'''

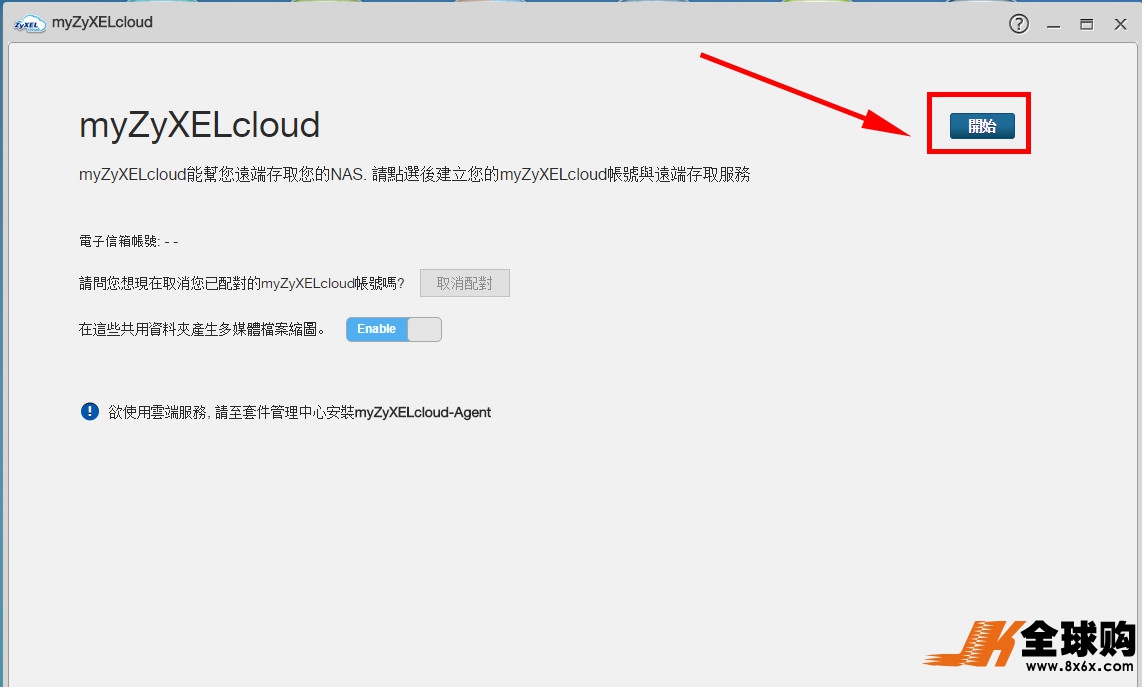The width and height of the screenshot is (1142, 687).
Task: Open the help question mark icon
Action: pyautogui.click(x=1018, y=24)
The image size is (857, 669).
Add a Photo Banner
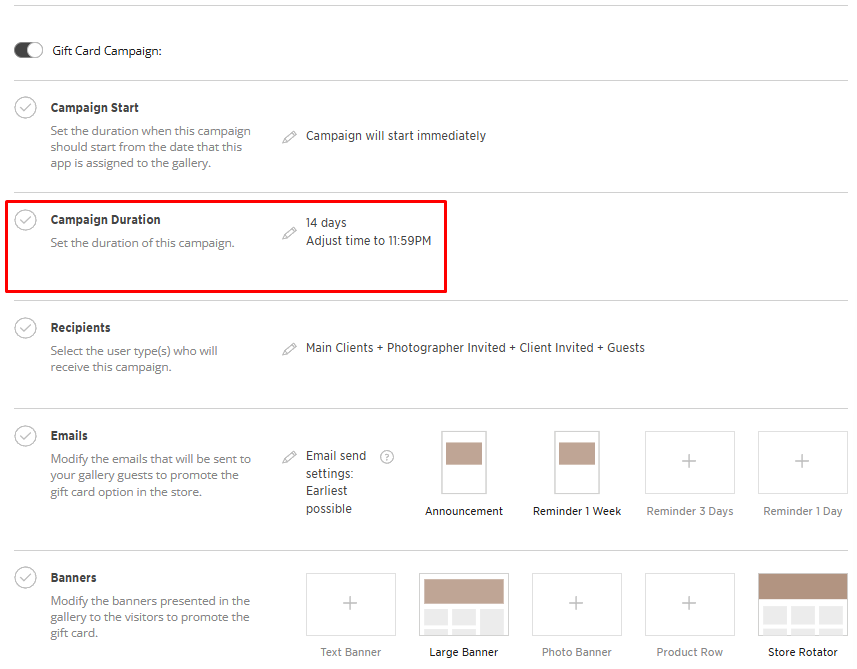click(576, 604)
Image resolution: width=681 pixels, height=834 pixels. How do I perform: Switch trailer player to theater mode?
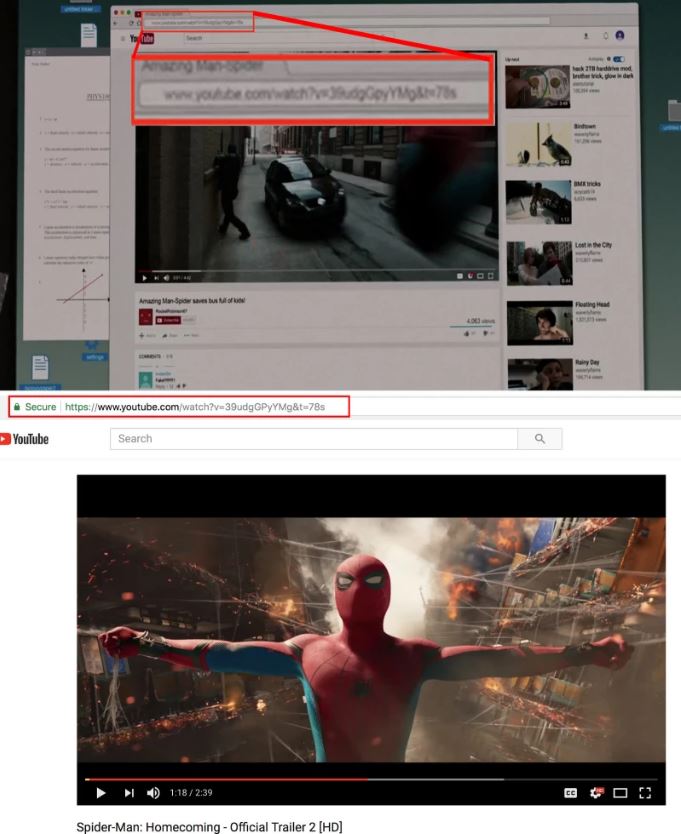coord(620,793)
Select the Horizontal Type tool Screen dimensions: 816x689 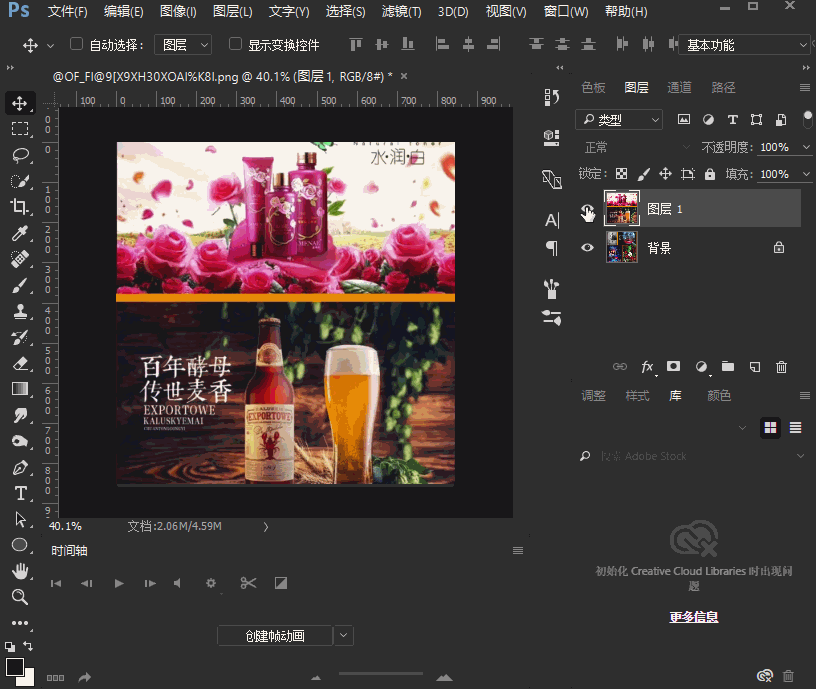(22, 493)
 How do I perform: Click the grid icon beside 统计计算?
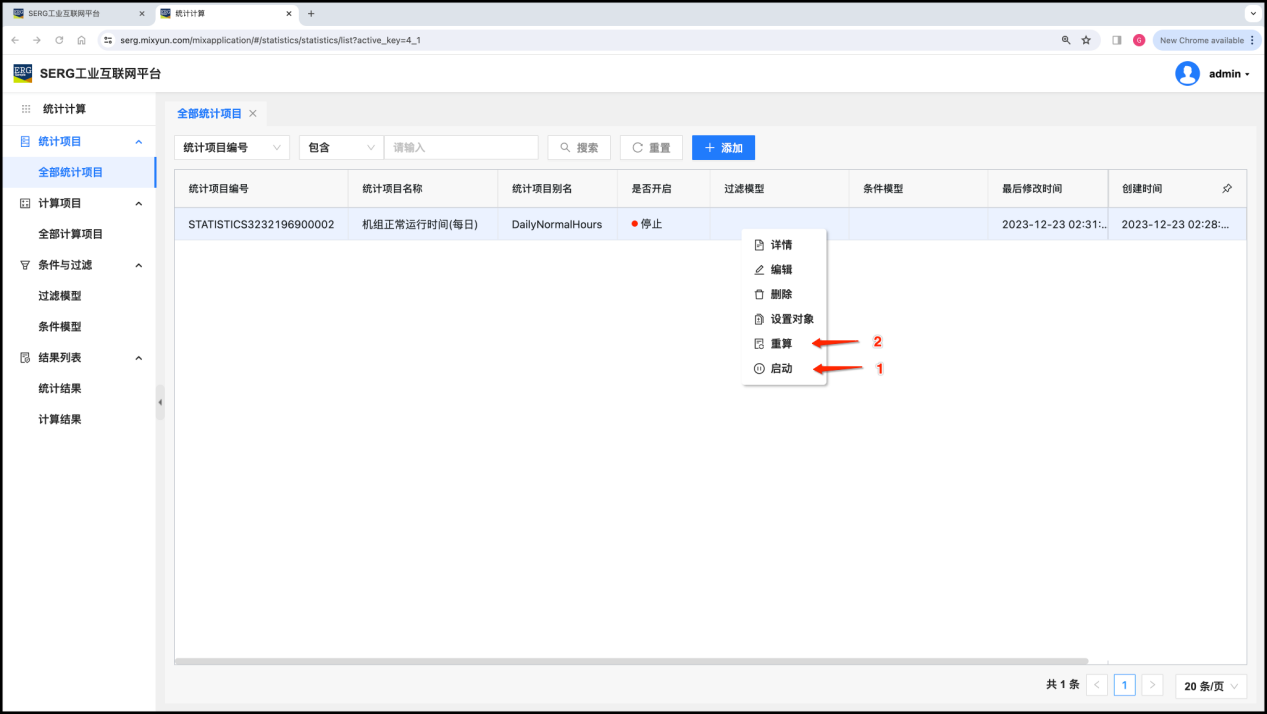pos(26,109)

'''

Extract each line in the entries above that contains the string "icon". Case counts.

Task: Open the help question mark icon
 How do I perform: Click the grid icon beside 统计计算?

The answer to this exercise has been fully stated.